A collection of implementations useful for building recommender systems. Key methods: matrix factorization, regression, collaborative filtering, evolutionary algorithm
You are a visiting Professor in the first and only University of Mars, which admits exclusively
Martians (off-planet tuition would be too expensive for Earthlings anyway). You have joined the
Department of Astronomy and are in charge of teaching Astrometrics. Unfortunately the
university is quite overcrowded and each semester there are close to 13,000 martian students
that take Astrometrics.
Given the size of your class, and a disturbing lack of teaching assistants, you are forced to limit
the number of questions given to each student on the mid-term exam to only five multiple choice
questions. To further complicate matters the department head has mandated that all test
questions be pulled from a bank of approximately 400 “approved” test questions. To increase
the robustness and ease of creation of your midterm exam you decide to randomly and
uniformly choose 5 questions from the question bank for each student. This means that each
student’s exam consists of disjoint, intersecting, or identical sets of 5 questions.
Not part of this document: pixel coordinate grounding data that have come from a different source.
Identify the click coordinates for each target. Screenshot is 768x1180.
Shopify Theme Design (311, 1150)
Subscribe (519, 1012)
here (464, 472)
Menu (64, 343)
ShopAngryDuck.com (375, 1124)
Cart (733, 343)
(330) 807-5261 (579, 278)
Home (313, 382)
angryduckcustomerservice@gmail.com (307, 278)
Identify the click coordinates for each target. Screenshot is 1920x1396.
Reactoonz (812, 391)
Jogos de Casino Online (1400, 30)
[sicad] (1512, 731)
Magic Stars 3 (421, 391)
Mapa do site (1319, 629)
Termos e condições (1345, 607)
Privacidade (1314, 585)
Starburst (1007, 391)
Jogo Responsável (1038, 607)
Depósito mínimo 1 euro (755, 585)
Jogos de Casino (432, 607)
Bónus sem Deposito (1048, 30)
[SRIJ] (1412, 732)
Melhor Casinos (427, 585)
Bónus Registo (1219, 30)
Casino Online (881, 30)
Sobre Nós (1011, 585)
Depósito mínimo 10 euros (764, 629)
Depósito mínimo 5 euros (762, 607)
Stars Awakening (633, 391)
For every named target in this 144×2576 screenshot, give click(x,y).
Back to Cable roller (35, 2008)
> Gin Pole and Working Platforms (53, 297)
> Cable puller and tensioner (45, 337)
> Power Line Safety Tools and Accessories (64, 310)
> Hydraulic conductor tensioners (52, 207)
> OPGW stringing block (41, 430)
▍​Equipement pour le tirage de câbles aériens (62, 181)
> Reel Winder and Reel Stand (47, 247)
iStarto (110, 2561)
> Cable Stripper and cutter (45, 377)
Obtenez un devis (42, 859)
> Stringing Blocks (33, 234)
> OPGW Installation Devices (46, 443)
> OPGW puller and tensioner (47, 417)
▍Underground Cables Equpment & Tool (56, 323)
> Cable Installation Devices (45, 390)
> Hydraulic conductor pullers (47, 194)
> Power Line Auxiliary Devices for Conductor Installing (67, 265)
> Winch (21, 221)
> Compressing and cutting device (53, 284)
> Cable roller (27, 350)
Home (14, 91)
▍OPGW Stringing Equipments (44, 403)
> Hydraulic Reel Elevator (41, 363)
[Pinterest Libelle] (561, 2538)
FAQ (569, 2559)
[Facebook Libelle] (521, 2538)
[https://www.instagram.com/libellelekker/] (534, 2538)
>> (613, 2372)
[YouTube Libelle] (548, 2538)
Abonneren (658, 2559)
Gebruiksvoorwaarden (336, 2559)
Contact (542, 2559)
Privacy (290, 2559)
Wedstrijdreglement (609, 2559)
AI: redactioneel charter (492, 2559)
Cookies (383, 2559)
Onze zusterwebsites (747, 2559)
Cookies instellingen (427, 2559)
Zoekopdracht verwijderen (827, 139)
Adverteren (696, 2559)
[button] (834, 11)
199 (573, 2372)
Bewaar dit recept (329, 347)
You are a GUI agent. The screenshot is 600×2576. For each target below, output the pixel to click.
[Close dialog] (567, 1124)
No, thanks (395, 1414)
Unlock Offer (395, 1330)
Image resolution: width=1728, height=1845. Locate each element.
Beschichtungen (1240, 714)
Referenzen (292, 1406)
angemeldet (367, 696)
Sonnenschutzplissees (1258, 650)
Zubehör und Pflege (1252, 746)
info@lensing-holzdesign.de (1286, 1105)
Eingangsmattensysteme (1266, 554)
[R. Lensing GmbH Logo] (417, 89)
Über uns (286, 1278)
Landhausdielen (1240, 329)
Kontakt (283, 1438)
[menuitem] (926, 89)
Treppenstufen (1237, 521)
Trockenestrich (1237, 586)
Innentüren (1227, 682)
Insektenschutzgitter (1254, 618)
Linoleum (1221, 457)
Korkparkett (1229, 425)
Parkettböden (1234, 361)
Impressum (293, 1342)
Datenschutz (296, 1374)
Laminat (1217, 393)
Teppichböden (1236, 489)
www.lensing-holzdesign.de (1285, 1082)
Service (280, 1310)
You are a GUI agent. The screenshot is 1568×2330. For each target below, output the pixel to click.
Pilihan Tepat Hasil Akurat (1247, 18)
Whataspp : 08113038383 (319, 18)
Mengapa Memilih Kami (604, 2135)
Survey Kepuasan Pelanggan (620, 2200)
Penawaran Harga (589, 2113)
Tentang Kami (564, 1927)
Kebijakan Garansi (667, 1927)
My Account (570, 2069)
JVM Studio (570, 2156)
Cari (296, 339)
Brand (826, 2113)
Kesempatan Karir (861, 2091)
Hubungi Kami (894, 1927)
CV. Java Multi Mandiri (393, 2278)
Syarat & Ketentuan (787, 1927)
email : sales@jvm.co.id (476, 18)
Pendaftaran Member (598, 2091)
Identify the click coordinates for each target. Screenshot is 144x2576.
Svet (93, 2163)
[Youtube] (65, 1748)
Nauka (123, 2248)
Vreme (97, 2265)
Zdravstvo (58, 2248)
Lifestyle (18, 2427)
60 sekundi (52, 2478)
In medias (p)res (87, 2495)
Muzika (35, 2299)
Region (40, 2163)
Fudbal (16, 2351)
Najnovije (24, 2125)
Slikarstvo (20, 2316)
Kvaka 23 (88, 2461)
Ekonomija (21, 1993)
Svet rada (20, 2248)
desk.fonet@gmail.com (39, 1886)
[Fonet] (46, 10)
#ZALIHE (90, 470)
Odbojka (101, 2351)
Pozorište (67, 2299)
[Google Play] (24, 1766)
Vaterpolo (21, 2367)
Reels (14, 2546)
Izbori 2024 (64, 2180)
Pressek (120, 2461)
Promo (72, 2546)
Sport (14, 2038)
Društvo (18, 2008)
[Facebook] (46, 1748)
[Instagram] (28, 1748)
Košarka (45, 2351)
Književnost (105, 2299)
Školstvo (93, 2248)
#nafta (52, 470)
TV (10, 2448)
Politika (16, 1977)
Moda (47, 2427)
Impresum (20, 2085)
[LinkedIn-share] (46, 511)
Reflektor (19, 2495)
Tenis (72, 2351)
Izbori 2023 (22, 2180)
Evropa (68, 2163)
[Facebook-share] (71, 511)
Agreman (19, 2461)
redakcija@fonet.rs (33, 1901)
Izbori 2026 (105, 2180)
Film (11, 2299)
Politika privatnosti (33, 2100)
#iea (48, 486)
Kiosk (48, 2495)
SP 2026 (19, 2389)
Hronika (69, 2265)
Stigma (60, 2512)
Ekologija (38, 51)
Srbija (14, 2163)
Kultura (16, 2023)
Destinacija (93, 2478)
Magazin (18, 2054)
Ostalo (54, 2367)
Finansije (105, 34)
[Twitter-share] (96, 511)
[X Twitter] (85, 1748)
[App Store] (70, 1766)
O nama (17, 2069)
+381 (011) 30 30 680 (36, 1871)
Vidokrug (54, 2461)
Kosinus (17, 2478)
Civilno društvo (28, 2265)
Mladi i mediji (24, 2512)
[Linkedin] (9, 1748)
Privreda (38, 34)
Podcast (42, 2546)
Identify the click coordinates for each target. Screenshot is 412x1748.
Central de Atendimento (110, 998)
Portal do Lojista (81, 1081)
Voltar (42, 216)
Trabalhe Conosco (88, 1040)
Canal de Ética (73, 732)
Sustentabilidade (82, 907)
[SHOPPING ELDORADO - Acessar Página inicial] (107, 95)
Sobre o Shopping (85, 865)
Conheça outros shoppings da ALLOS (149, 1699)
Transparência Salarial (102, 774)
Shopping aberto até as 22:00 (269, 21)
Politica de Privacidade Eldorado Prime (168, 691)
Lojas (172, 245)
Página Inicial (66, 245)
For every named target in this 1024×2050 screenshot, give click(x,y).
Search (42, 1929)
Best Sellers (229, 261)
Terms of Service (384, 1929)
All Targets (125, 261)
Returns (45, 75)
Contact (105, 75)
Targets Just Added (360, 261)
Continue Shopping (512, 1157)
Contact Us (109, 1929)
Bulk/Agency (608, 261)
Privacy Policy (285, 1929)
To assist you with running such a large class, the university has provided you with last year’s
student performance data (where the professor created exams using a process similar to your
own). Additionally, the department head has admitted to you that she thinks that not all the
questions in the “approved” question bank are actually useful for evaluating each student’s
relative understanding of Astrometrics. She also warns you that while it is OK not to use all the
questions from the bank, you must, at minimum, use 50% of them in order to achieve sufficient
coverage of the curriculum.
With the mid-term exam only a few days away, which questions should you exclude from the
exam generation algorithm such that the exam results will provide the most meaningful ranking
of the students in the class? Why? Please explain both your reasoning and methodology; also,
please include any code you used to generate your results. Finally, please include an estimate
of the time you spent solving this problem. Note: when solving this problem you may not use
Matlab or Octave and we discourage the use of R.
The data set you are given by the department has one record per line, where each record
consists of:
1. A unique identifier for a question
2. A unique identifier for a student
3. The correctness of a student's response. A correct answer is marked as a 1; an incorrect
response is marked as a 0
astudentData.csv
This problem can be formulated by a ‘rating matrix’ where rows correspond to students,
columns correspond to questions, and each cell represents how a student responds to
a given question. Similar to the missing-value scenarios in movie rating predictions,
each student is unlikely to have answered all quesitions but only a small subset of them.
Given a historical record on student’s response to a set of questions, we will first
infer from the data (see astduentData.csv) how students would respond to questions they
have never encountered before; this will lead us to a full rating matrix (or more precisely,
a question response matrix).
This demo uses two regression-based collaborative filtering (CF) algorithms to infer this
question response matrix, which allows us to subsequently establish the notion of
“question similarity” based on the response each question received from the students. The
resulting simialrity matrix is then served as the basis for the (question-)cluster analysis
and for deriving the optimal question assignment policy using genetic algorithm.
For further details, please refer to this documentation.
I. System Requirements
(a) The code was implemented in Python 2.7 on Mac OS X 10.7 platform.
(b) Required packages: numpy, scipy, matplotlib, PIL (for visualizing similar questions and
users).
II. Related Modules
1. cofi.py is the main entry of the code. Most of the modules include tests and a "main"
function that demonstrate main features and their usage.
2. The file set {cluster1.py, cluster2.py, cluster_util.py, similarity.py, multidim_scaling.py}
deals with clustering algorithms and data visualization (for the purpose of identifying
similar questions).
3. The file set {evoluation.py, cofi.py} contain the code for running genetic algorithm
(fitness function is defined in cofi.py whereas the main genetic optimization algorithm
is implemented in evolution.py.
Note that most of the key subroutines are organized in cofi.py for the purpose of this demo.
The file set {cofi.py
, cofi_ref.py
} implements both types of collaborative filtering algorithms i.e.
i) weighted averaging with similarity matrix and ii) a latent-factored based model that can be solved via
matrix factorization or via regression. Lastly, minimizer.py
implements Polack-Ribiere flavour of
conjugate gradients. The rest of the files mostly contain helper functions.